House fails to block Tohono O'odham casino resort in Glendale
WASHINGTON - The House Nov. 16 failed to muster the two-thirds vote needed to pass a bill that would have blocked a Tohono O'odham casino in Glendale, just weeks before the facility is scheduled to open.
The Keep the Promise Act of 2015 was the latest in a long line of failed legal and legislative challenges to the Tucson tribe's $400 million Desert Diamond-West Valley resort and casino, which is slated to open Dec. 20.
The bill actually garnered a majority of the House, which voted 263-146 for the measure to block the casino. Because it was being considered under special rules to expedite passage, however, the bill needed a two-thirds majority to pass.
It could still come back in regular order, and a companion bill is still pending in the Senate. But a Tohono O'odham spokesman called Monday's vote "a dramatic victory for the Nation" and a "dramatic setback for the opposition."
Rep. Trent Franks, R-Glendale and the lead sponsor of the bill, said he was disappointed with the vote.
"The Tohono O'odham tribe is ... illegally building a casino in the middle of Glendale, over 100 miles from the tribe's actual reservation," Franks said in a statement released after the vote.
He said passage of the bill would have "served as a friendly reminder that the limits on casinos specifically promised back in 2002 during debate on Proposition 202 should be realized." That proposition, which allowed for tribal casinos in Arizona, also limited the number in the Valley.
Franks accused the tribe of "reservation shopping" and said Congress should step in to prevent what he called a dangerous precedent.
But Rep. Raul Grijalva, D-Tucson, who led the opposition to the bill, said in a statement that the bill would have opened "the door to congressional meddling in tribal economic development anywhere in the United States."
"Courts have consistently found this casino is legal and the Tohono O'odham have acted appropriately in developing it," Grijalva's statement said. "It has already created construction jobs and is on the threshold of significantly improving the Tohono O'odham economy."
Grijalva also said that blocking the casino would renege on the 1986 law that let the Tohono O'odham buy land elsewhere in the state to replace reservation land that was flooded after the government built a dam to control the Gila River.
It was under that law that the tribe bought 135 acres of Maricopa County land that was completely surrounded by the city of Glendale - a so-called "county island" - one year after the passage of Proposition 202.
The tribe applied to have that land held in trust by the federal government, essentially making it reservation land, then announced plans in 2009 to build a casino there.
The city, state and other tribes have all tried to block the casino to no avail.
The Tohono O'odham said in a statement earlier this month that it has won 18 favorable court and federal agency rulings in casino challenges from various groups.

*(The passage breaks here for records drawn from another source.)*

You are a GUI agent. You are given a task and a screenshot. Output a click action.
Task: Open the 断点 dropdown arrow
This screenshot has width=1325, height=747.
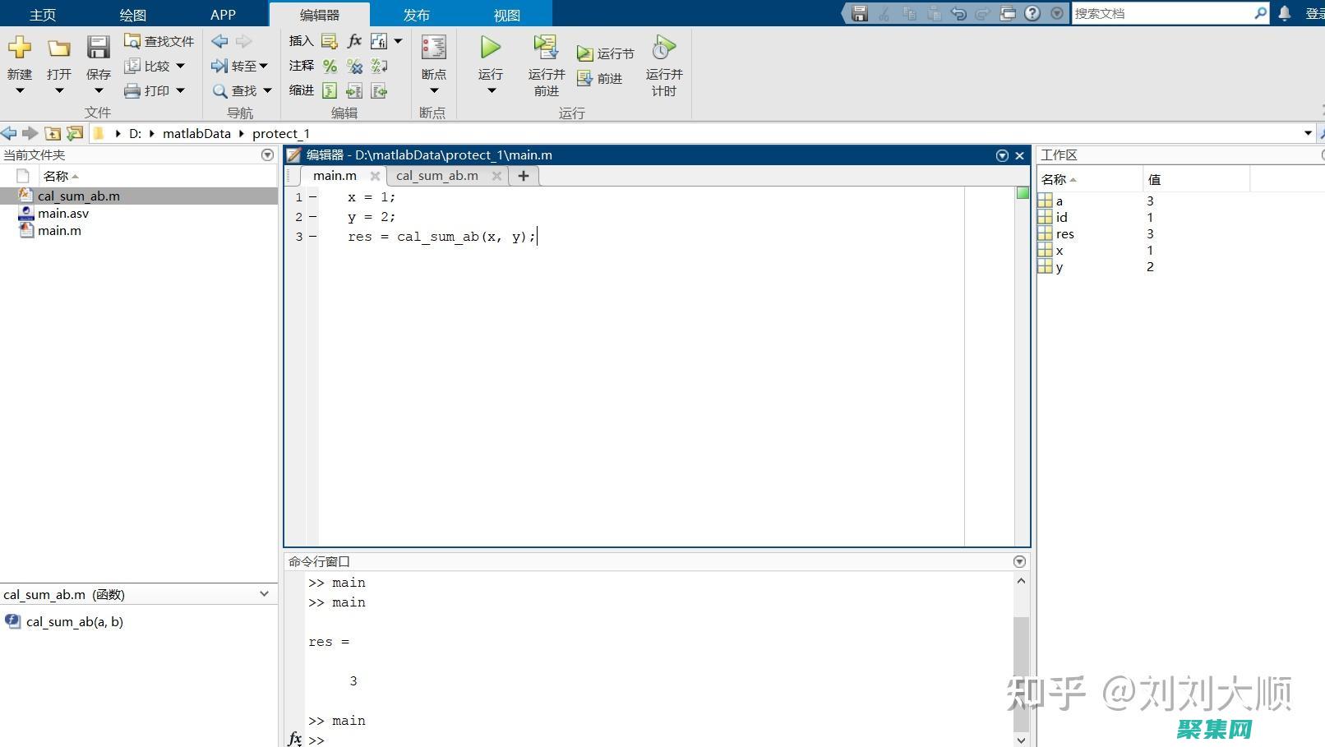[x=432, y=90]
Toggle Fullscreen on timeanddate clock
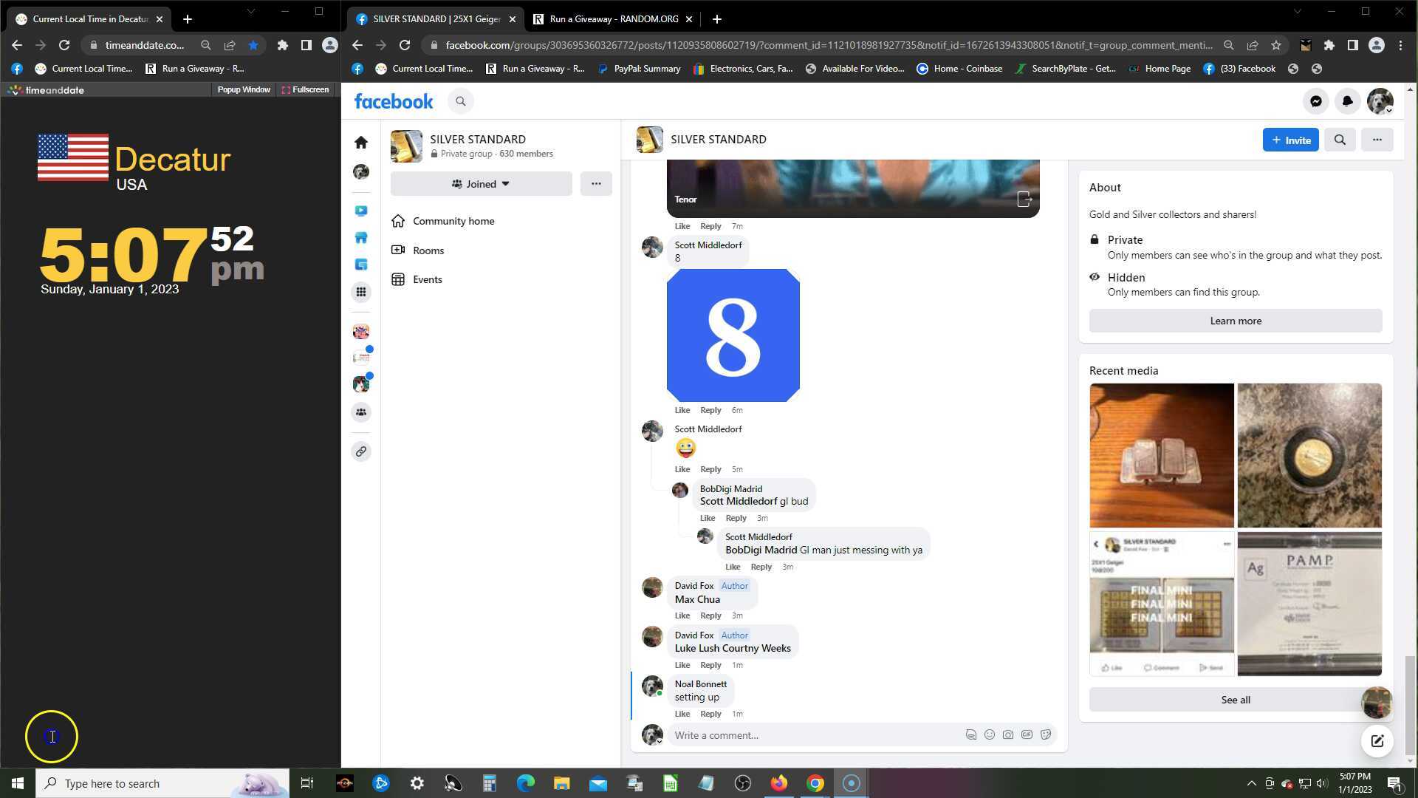The width and height of the screenshot is (1418, 798). (305, 89)
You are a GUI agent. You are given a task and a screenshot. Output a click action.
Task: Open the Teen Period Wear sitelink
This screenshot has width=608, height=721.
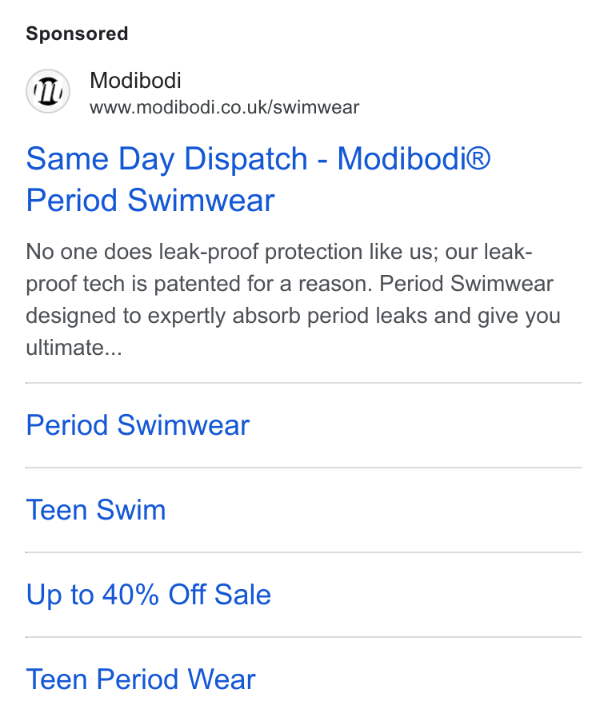click(140, 679)
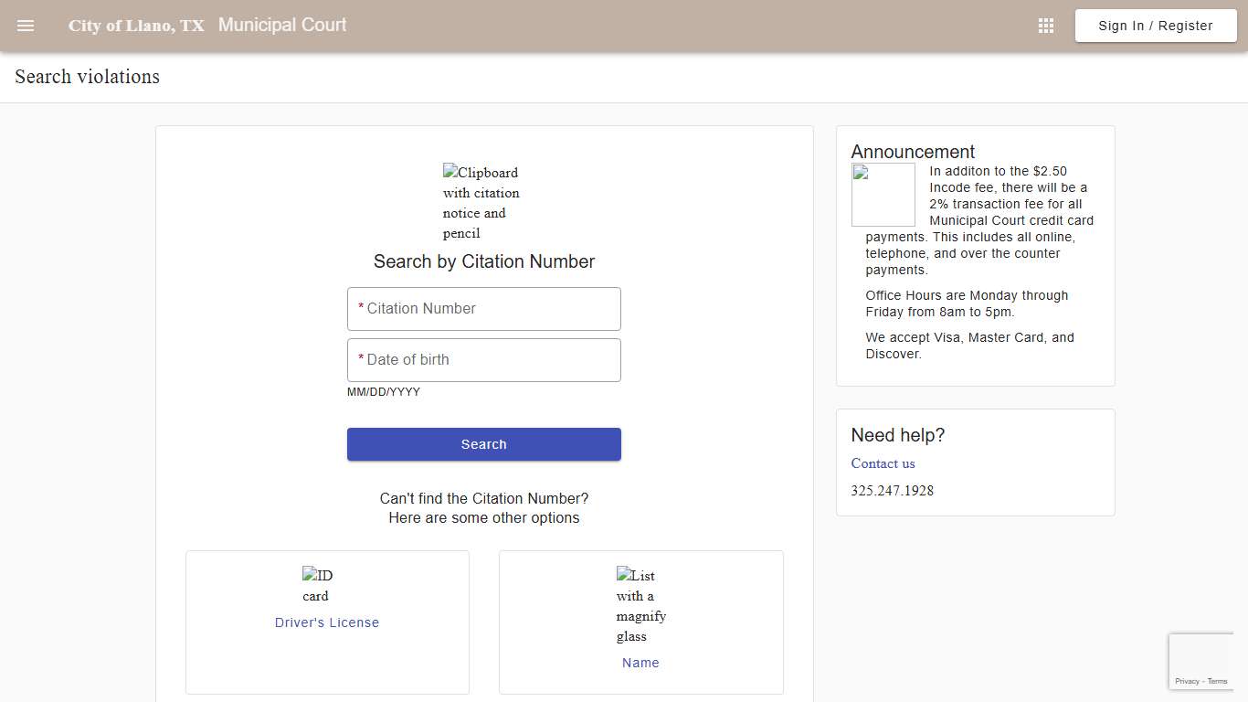Focus the Date of birth field

point(483,359)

The most recent came 10 days ago, when a federal appeals court upheld a ruling that a state bill that would have allowed Glendale to annex the casino property was unconstitutional.
Franks' bill would have prohibited gaming until 2027 on land taken into trust for a tribe by the federal government after 2013. It was sponsored by five of the state's nine-member House delegation: Franks and fellow Republican Reps. Paul Gosar of Prescott, David Schweikert of Fountain Hills and Matt Salmon of Mesa, along with Rep. Ann Kirkpatrick, D-Flagstaff.
On the floor Monday, Franks and Gosar squared off against Grijalva and Rep. Ruben Gallego, D-Phoenix.
Franks and Gosar argued that the methods the tribe used to acquire Glendale land for the casino were deceptive, in addition to violating Proposition 202, an agreement between the state and its tribes.
But Grijalva and Gallego said the Tohono O'odham had acted legally and constitutionally in planning and constructing the soon-to-be-opened casino. They also cited a Congressional Budget Office analysis that said passage of the bill could lead to costly lawsuits by the tribe against the government.
"They didn't ask for their land to be flooded and economic resources destroyed," Grijalva said during floor debate. "The tribe is simply trying to replace the land that was destroyed by the federal government."
The final vote fell mostly along party lines, but Kirkpatrick joined Republicans to support the bill blocking the casino while Rep. Martha McSally, R-Tucson, joined Democrats voting against it.